Maira Kalman's work lights up NY's Jewish Museum

Send a link to a friend

[March 09, 2011]  NEW YORK (AP) -- You may think you've never heard of Maira Kalman, but you have. In 1981 her doodles appeared on the cover of a solo record by Talking Heads lead singer David Byrne and she is the author of a dozen children's books, some featuring the poet-dog Max.

For people who number their weeks by the arrival of a new New Yorker, Kalman is most famous for the New Yorkistan map that appeared on its cover in December 2001 and, for the first time in months, made people smile.

The cartoon map, produced with Rick Meyerowitz, bestows vaguely Central Asian names on the tribes and regions of New York: Taxistan in Queens, Pashmina on the genteel Upper East Side.

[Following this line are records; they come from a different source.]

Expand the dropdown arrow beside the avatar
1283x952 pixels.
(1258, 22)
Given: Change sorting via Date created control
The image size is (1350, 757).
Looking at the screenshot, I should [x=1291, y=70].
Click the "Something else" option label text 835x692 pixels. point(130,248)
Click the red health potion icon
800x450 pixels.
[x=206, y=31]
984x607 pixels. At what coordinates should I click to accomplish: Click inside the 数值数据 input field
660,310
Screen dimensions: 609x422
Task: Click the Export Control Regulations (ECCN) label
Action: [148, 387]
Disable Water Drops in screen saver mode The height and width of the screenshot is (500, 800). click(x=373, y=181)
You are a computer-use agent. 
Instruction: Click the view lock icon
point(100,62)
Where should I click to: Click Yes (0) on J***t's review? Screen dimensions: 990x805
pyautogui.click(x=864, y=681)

Now this map and dozens of other charming paintings and drawings are on view at New York's Jewish Museum. It's the last stop of "Maira Kalman: Various Illuminations (of a Crazy World)," which originated last year at the Institute of Contemporary Art in Philadelphia.

Kalman's work, with its childlike style and bright colors, is often described as whimsical, and it is. But it has an intellectual heft that reflects a deep and wide-ranging curiosity, as well as a subliminal anxiety that in one interview she ascribes to being the child of Holocaust survivors.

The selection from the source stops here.